Some people were appalled about erroneous practices; some people, who don’t see those abuses locally, wondered what the fuss was about.
So I urged everybody to be more understanding:
Dear fellow list-members,
Please try to keep some perspective about liturgical faults that happen in various churches.
First, it’s reasonable to feel offended by abuses that happen now, and abuses that we witness personally. On the other hand, let’s not give undue importance to one-time aberrations that are not widespread and are not repeated. Let’s not be outraged for years over some abuse that we saw on the Internet.
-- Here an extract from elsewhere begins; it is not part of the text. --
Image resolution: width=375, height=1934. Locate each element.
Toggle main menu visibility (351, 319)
Constant outrage is not good for our spiritual life.
Second, let’s acknowledge that right now there is good news: there is a strong movement underway among priests, bishops, and laity to recover reverence and beauty in the celebration of Mass. The writings of Pope Benedict are contributing to this.
You can follow this development through websites like
Third, the clergy are changing, but correcting problems takes time. The 1960s generation of ultra-liberal priests that introduced many abuses is going to retirement; they are passing from the scene, and younger priests are not interested in keeping their erroneous attitudes or erroneous practices.
Many people have learned wrong practices, and in some parishes, they are so habitual that correcting the problems is going to require some patience. Sad to say, it’s going to take decades to turn attitudes around.
This week the press reported about the Archbishop of Ottawa who is trying to get people all over his diocese to kneel during the Eucharistic Prayer. In some parishes up there, people hadn’t been kneeling at all:
This movement for reform is a good thing, but the press is happy to report complaints from people who don’t like it.
(Be aware that the rules for kneeling are not the same in every country, so don’t be surprised if the Archbishop’s rules are not the same as the American rules.)
Bishops and priests who want to make the celebration of Mass more correct and more reverent often have to choose their battles carefully, letting some smaller failings go on, while trying to educate the people about what the Church wants.
So if some minor deviation happens, don’t jump to conclusions about the priest or the parish. Be merciful.
Fourth, keep in mind that your local experience in your diocese — whether your experience is good or not so good — can’t be projected out to the whole country or the whole world. Other readers who have different experiences from yours are not crazy: conditions really are not the same everywhere.
Thanks for thinking about these things. Thanks for being merciful.